_EXERCISE OBJECTIVE_. Return each line of the records below that contains the word "icon", copying every such line in full.

_MATERIAL FOR THIS TASK_.
______
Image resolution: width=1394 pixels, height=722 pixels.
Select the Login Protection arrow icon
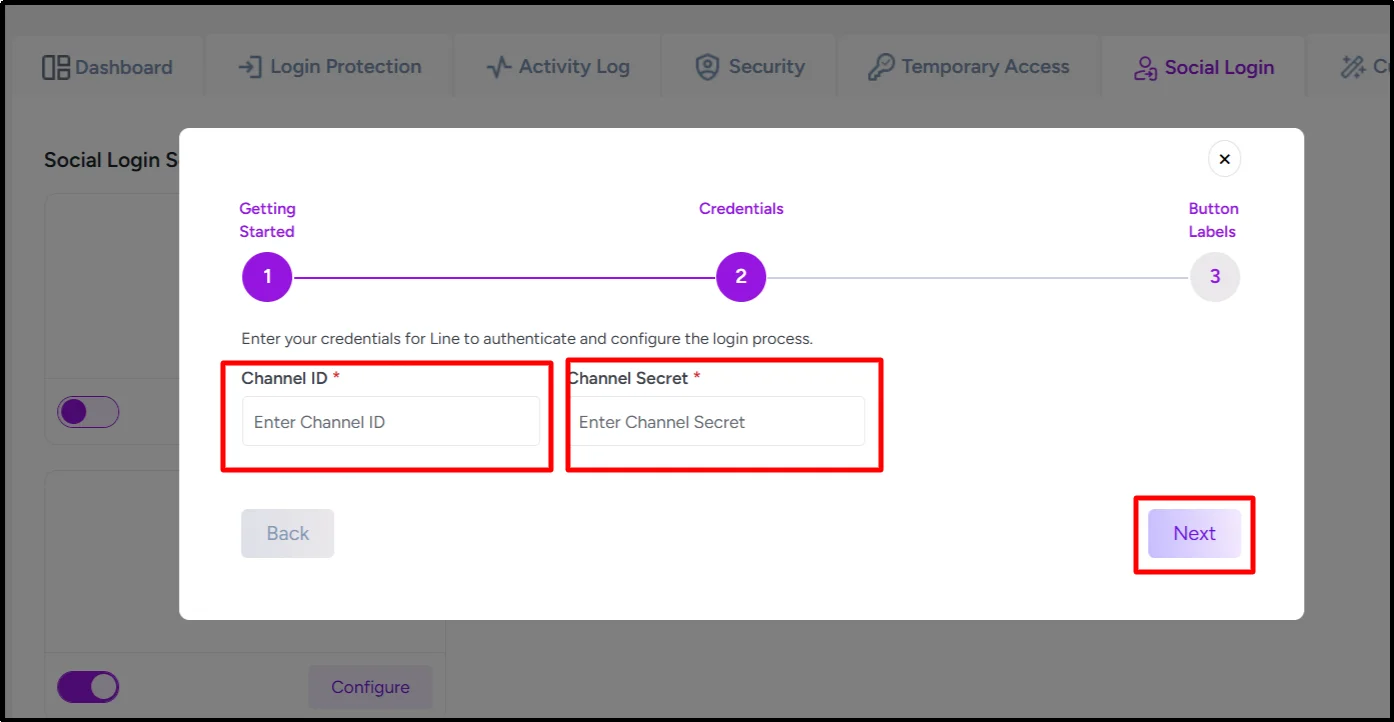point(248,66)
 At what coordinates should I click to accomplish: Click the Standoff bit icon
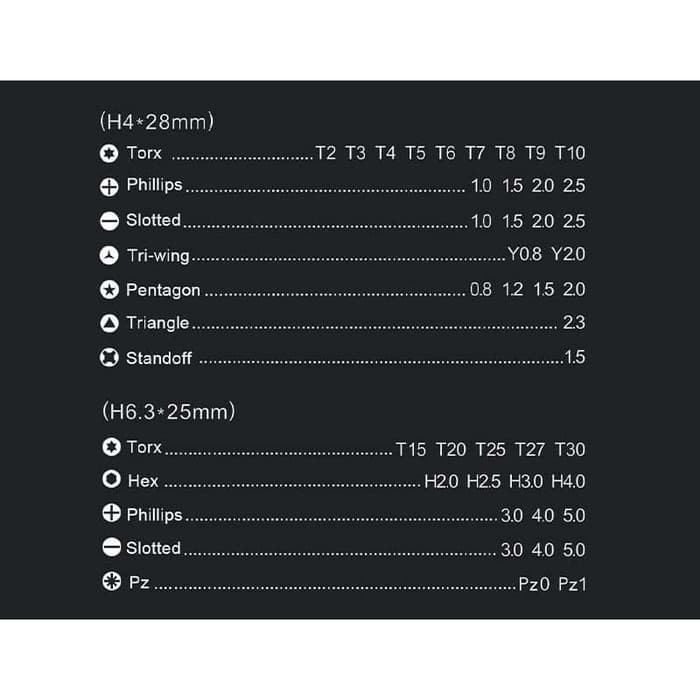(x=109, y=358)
______
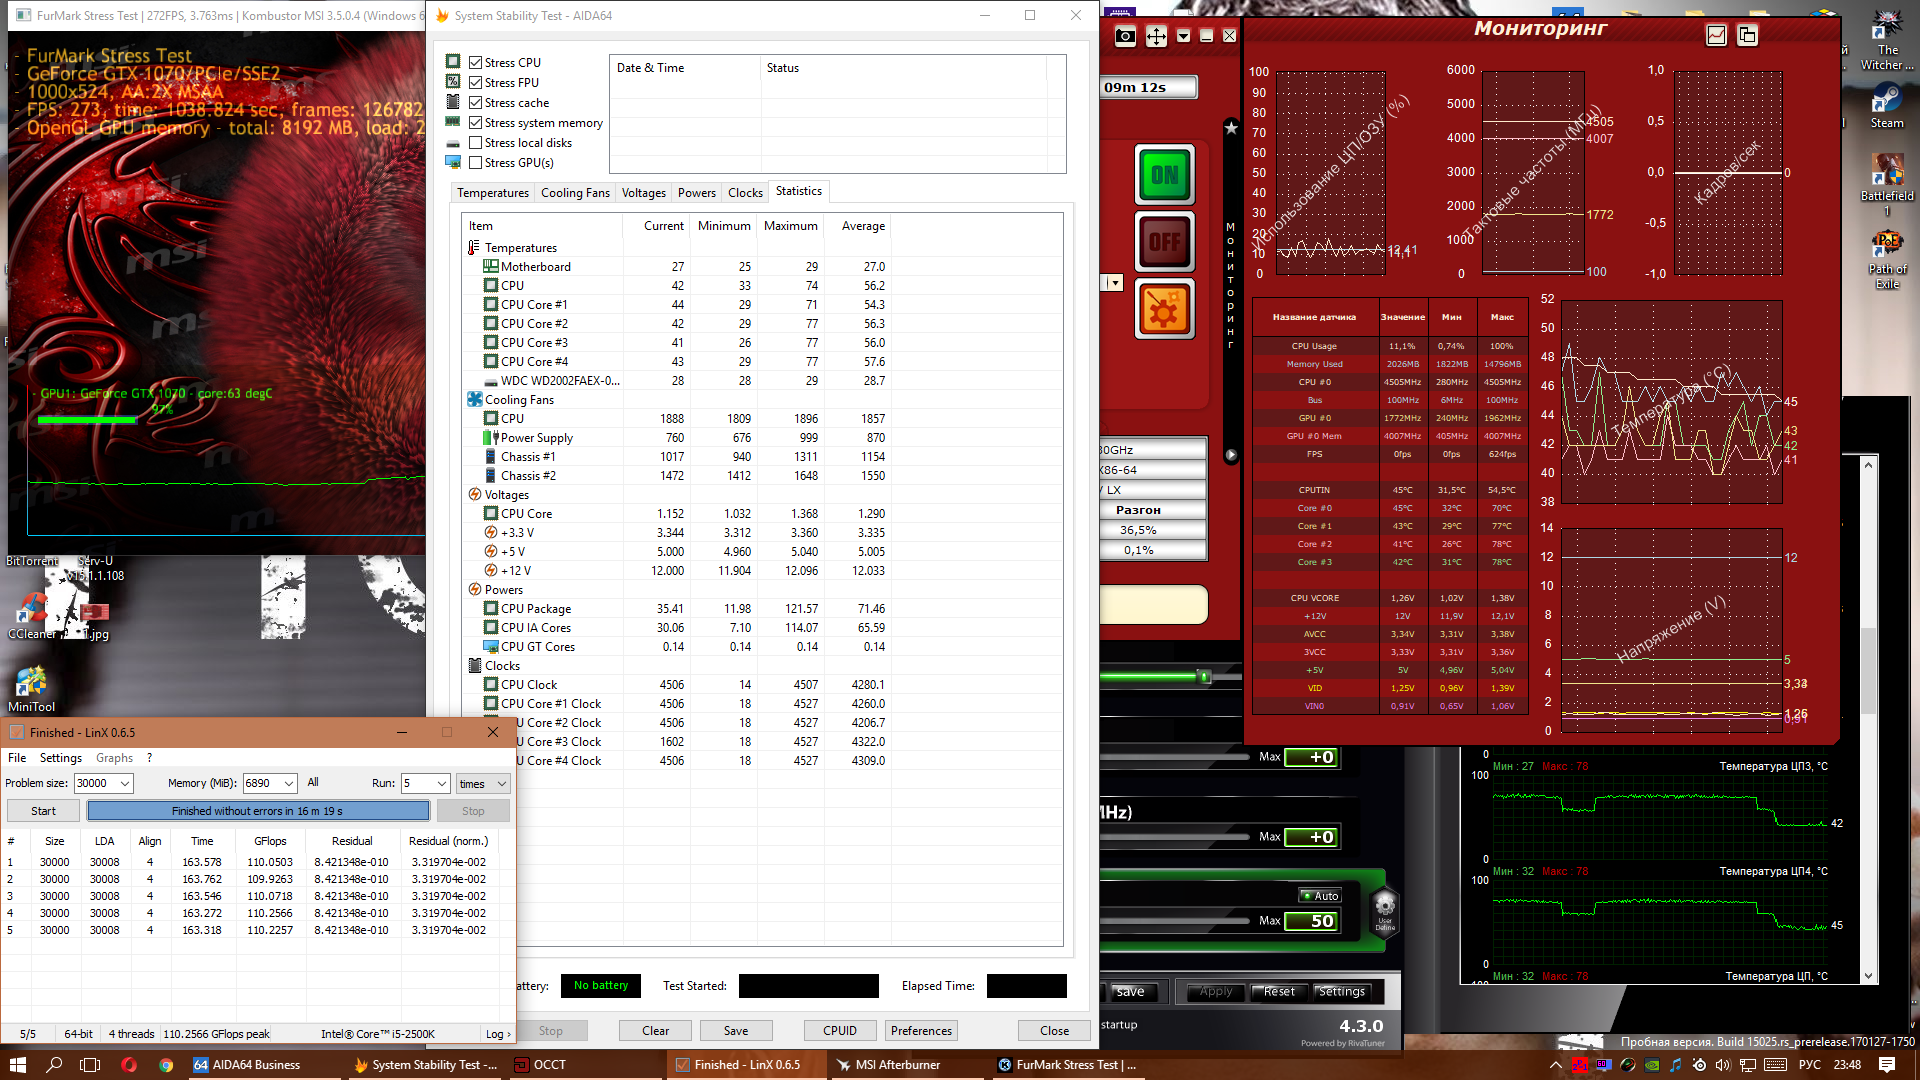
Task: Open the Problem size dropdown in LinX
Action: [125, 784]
______
_ANSWER TO THE TASK_.
Select the Login Protection arrow icon
 At what coordinates should I click to accomplish: Click the Standoff bit icon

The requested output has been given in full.